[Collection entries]
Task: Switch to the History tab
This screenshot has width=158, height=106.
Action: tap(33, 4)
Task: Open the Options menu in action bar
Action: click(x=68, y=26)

## Exercise instructions
Retype all of the material above, line for line, without changing anything.

## Answer to the exercise
Task: Switch to the History tab
This screenshot has width=158, height=106.
Action: tap(33, 4)
Task: Open the Options menu in action bar
Action: click(x=68, y=26)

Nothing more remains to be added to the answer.